TASKS:
**A)** In the forum discussion on border controls, what year is given for the founding of EasyJet?
**B)** Please continue the forum discussion on border controls from where it stops.

PAGE EXCERPT:
That is what happens when a country gets attacked like that. When other countries which where previously assumed reasonably safe are seen to have had a large influx of similar people (who have been given citizenship) to those who have attacked your country there is almost inevitable that they will be suspicious of them too.

Like it was in the 80s. Worked then, why can't it work now?
Because in the past 40 years or so, much has changed and it can't work now - Internet / Iraq war / Afghan war / fall of communism / improved, cheaper transport links / increased economic migration from third world etc etc. We are no longer living in the 80s and immigration policies have had to follow suit. If the Western countries share their wealth out to the rest of the world ...... Oh, we don't want to do that, so the current situation is a downside to be managed.
 

Richardr

Member
Joined
2 Jun 2009
Messages
409
It does seem to be symptomatic of a growing mistrust within the Western world, which was perhaps instigated by the US post 9/11 with tougher immigration controls, and seems to be spreading throughout the West.

It's enough to make me a bit of a Schengen-sceptic, to be honest, as I don't see why there is any fundamental reason why UK citizens are "different" to citizens of the very diverse range of countries that make up the EU and/or Schengen. I'd prefer a world in which there were "soft" borders (i.e. passport controls and a few checks to prevent movement of criminals, etc, but no FoM restriction otherwise) between continental countries - but also a similar "soft" border between the UK and the rest of Europe. Like it was in the 80s. Worked then, why can't it work now?
Because as virtually all other European countries, including some not in the EU, chose to deepen cooperation by implementing Schengen, the UK both inside and outside the EU chose to pull back from any such system.

Don't forget that Schengen and similar schemes are not just about the citizens of the participating countries - they are about all movements. Thus if we were part, then it wouldn't just be UK citizens that benefited, but anyone of any nationality who wished to travel between the UK and existing Schengen countries. The countries need common external borders, including common visa systems.
 

northwichcat

Established Member
Joined
4 Mar 2023
Messages
1,219
Location
Northwich
The deregulation of flights between EU countries was in 1992, EasyJet were founded in 1995. Getting a cheap flight to somewhere in Europe for a stag do feels very much something that started in the 90s/00s as it had become affordable to do so.

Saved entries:

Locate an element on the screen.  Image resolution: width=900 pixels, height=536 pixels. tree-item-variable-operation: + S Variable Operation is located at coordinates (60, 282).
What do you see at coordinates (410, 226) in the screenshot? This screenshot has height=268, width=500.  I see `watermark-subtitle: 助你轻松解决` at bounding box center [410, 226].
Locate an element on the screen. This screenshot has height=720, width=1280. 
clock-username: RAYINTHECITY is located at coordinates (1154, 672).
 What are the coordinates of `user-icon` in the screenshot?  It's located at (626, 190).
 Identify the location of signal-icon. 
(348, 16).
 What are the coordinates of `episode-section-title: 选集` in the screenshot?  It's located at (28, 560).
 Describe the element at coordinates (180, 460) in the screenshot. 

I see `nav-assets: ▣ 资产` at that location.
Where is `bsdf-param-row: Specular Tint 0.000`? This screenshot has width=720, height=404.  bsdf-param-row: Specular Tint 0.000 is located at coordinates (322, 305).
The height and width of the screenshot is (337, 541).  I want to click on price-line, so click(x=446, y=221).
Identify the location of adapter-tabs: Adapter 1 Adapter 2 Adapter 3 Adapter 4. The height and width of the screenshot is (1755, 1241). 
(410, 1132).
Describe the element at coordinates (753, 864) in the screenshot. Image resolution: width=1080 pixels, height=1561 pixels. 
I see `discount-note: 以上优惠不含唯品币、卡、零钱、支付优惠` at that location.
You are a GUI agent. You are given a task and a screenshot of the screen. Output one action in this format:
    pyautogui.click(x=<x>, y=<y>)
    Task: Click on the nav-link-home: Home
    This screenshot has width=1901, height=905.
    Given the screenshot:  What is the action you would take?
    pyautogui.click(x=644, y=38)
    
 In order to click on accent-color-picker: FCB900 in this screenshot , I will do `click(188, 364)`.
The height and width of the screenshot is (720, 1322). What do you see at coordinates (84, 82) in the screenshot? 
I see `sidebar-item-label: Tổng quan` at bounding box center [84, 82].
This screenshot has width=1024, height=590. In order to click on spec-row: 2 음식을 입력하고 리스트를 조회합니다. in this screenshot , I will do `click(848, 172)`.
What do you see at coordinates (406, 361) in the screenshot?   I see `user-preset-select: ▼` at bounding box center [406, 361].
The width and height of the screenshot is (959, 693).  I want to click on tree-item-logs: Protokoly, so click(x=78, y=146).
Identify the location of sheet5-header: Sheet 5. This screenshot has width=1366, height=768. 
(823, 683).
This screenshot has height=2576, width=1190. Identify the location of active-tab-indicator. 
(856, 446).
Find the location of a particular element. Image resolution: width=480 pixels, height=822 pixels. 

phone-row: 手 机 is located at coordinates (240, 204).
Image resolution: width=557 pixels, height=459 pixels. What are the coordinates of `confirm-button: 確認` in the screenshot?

ANSWERS TO THE PROBLEMS:
**A)** 1995

**B)**
No, I am thinking of the 80s. I can see where you're coming from because in the 60s foreign travel would have been much more the preserve of the wealthy, but it was becoming more affordable in the 80s. But even so, travel was still much more expensive and more of a luxury in the 1980s compared to today. And certainly, if you lived in one of the poorer European countries (so, exactly the kind of country you'd typically want to migrate from), it'd be pretty unlikely that you could afford trips to places like the UK or France at that time.

Even in the mid 00s EasyJet still mainly operated out of Liverpool and Luton. If you wanted a budget airline flight out of Manchester you had a choice of Ryanair to Ireland or Ryanair to Ireland. Flying to somewhere like Paris could be £50 cheaper from Liverpool than Manchester. By the early 10s EasyJet were operating a number of routes out of Manchester. However, even then on certain routes out of Manchester the cheapest option was Monarch, and EasyJet offered a cheaper alternative out of Liverpool. By around 2013 the cost benefit of travelling to Liverpool over Manchester started to disappear.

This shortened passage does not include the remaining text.